Pull out the lines starting with the one that contains "pixels, height=448 pixels." and ending with the one that contains "x-tick-label: 7% is", both included, and reproduce them word for word without the pictures.

Provided material
**********
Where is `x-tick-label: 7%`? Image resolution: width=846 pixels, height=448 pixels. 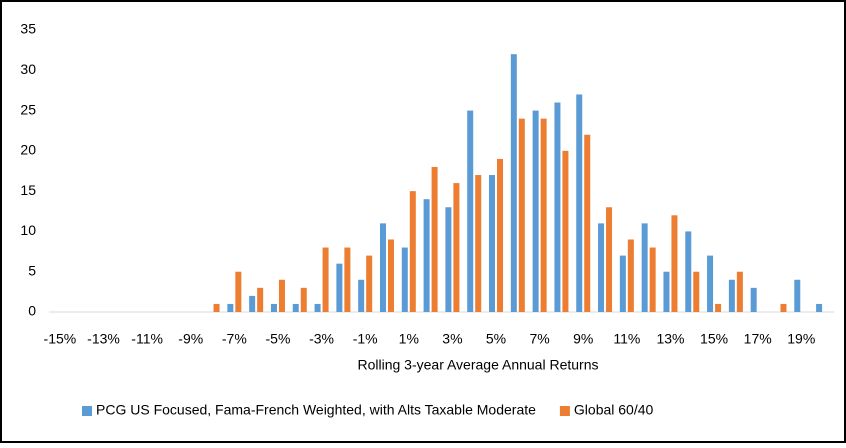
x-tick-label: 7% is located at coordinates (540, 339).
**********
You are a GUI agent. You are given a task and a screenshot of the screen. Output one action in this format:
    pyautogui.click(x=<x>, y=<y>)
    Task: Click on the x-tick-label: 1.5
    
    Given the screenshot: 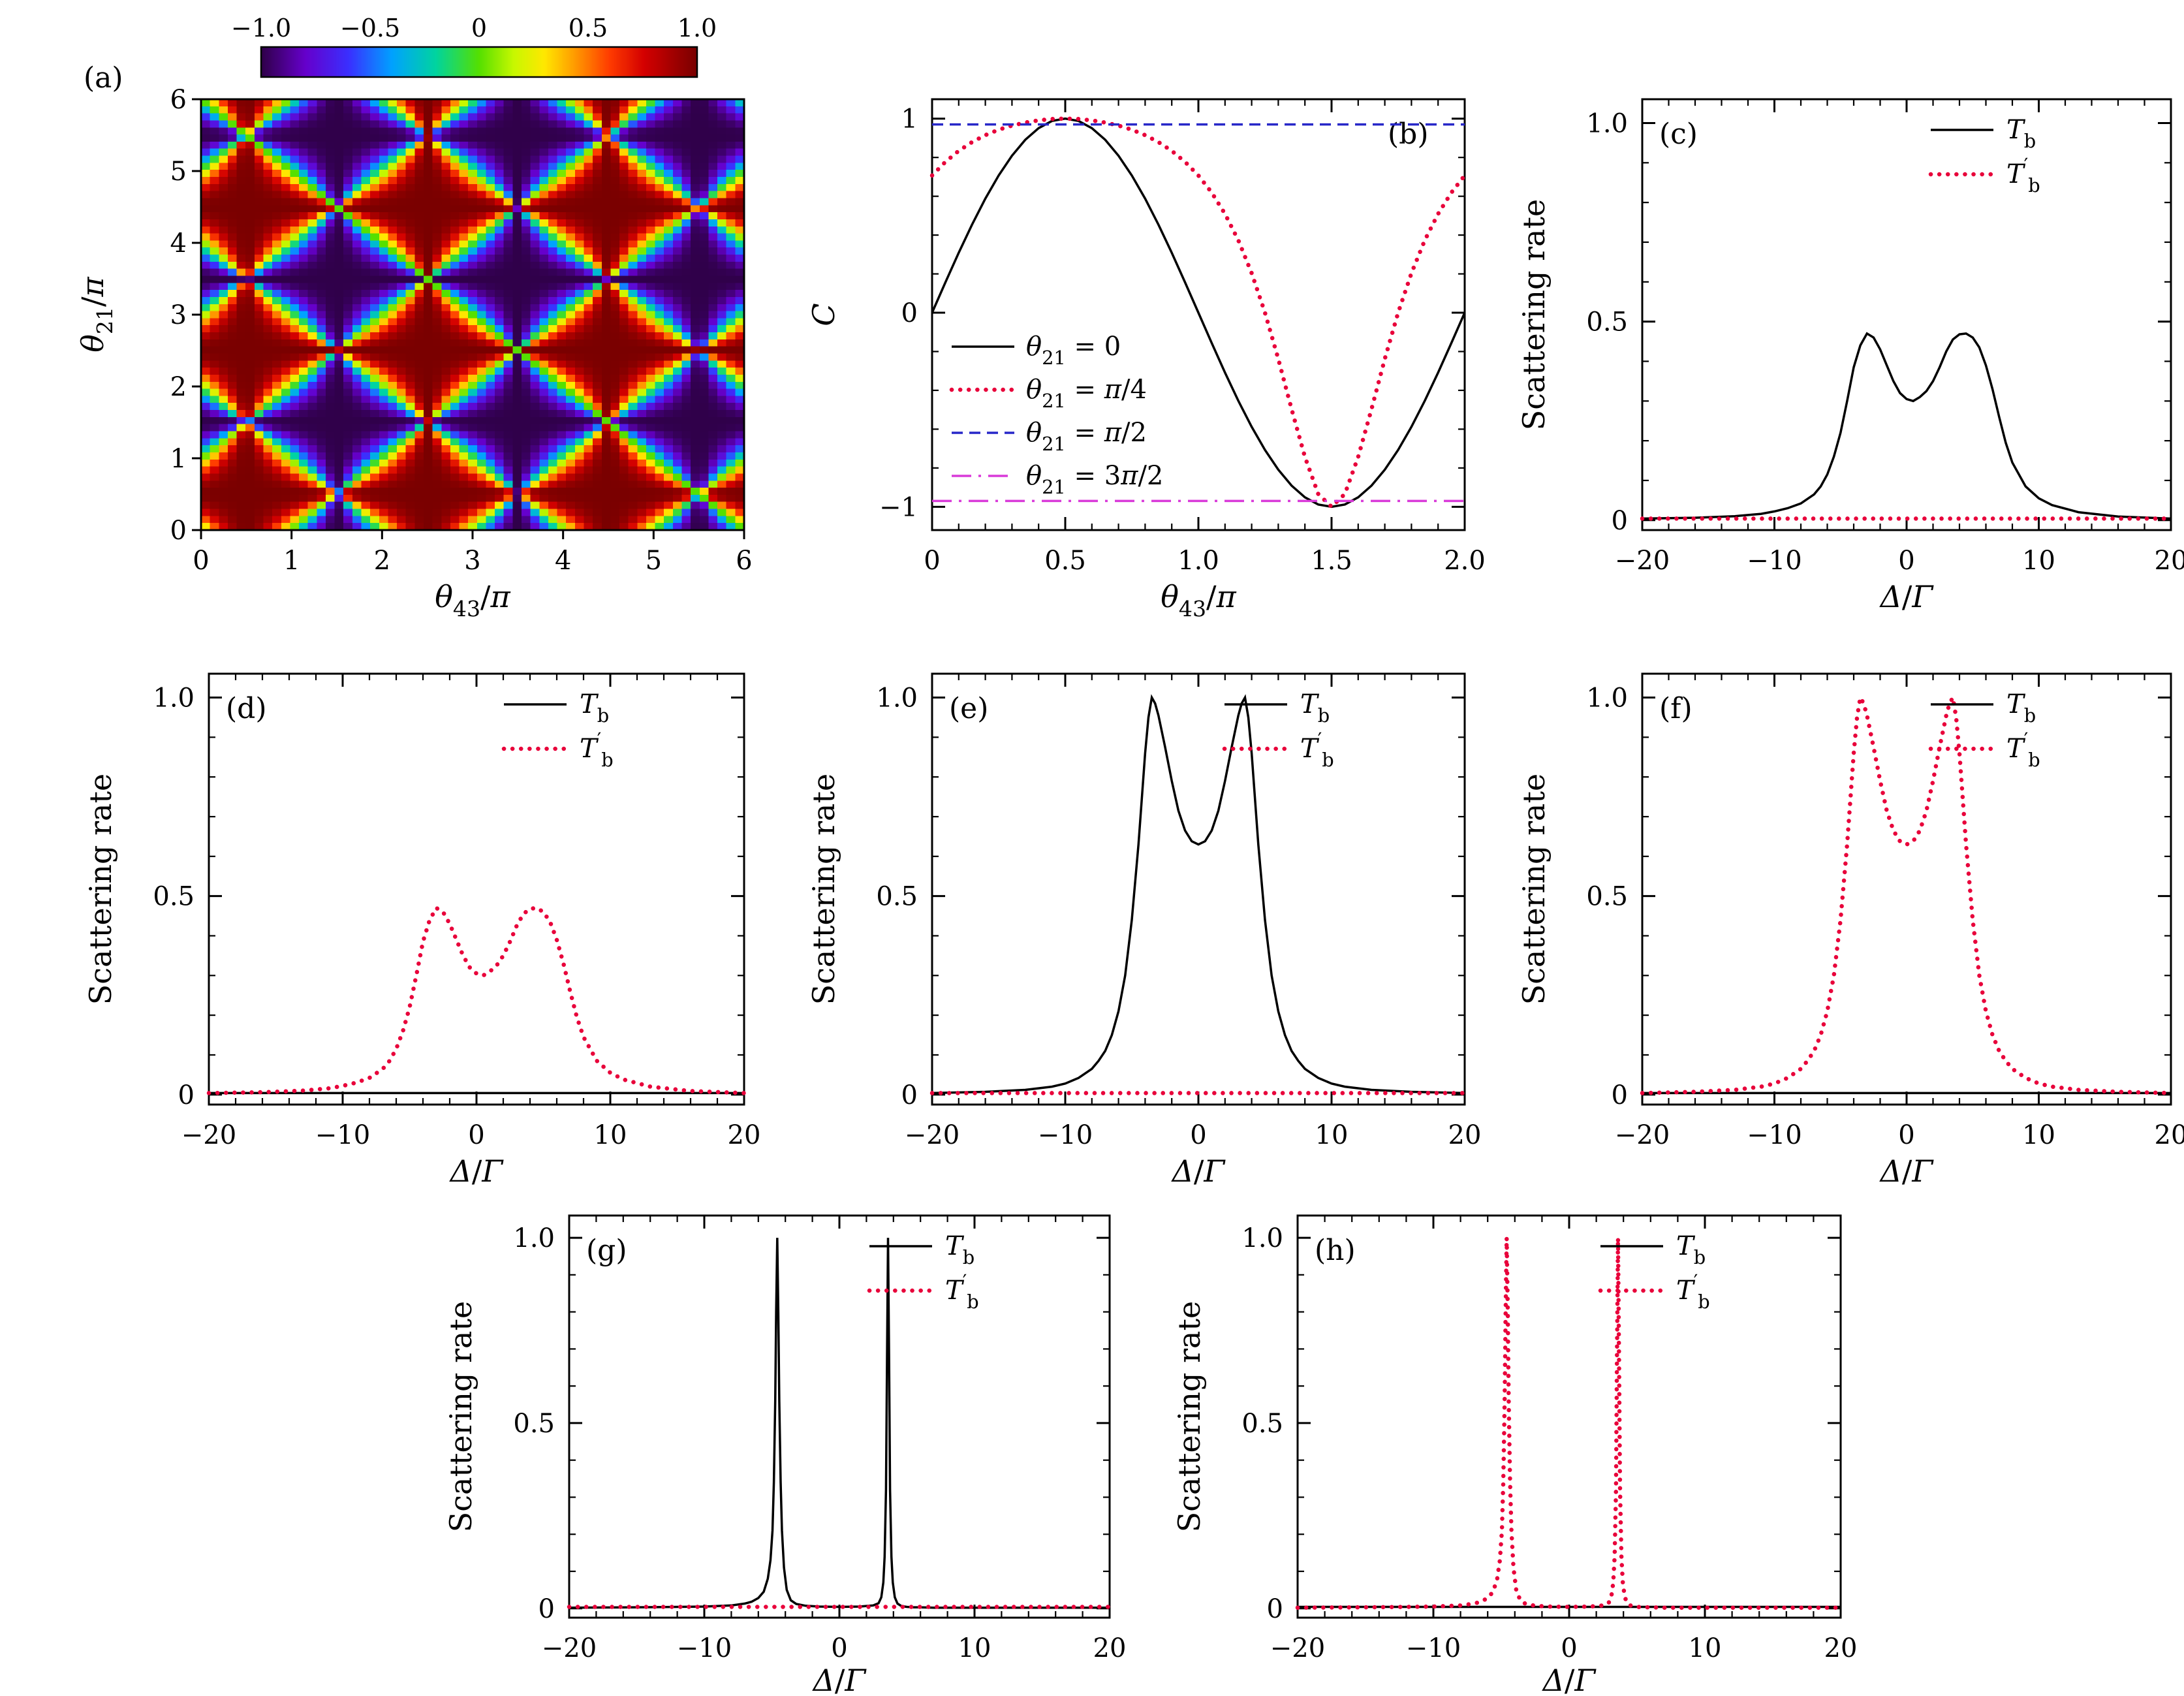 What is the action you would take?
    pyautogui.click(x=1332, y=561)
**********
Answer to this task
Where is `x-tick-label: 7%`? Image resolution: width=846 pixels, height=448 pixels. 
x-tick-label: 7% is located at coordinates (540, 339).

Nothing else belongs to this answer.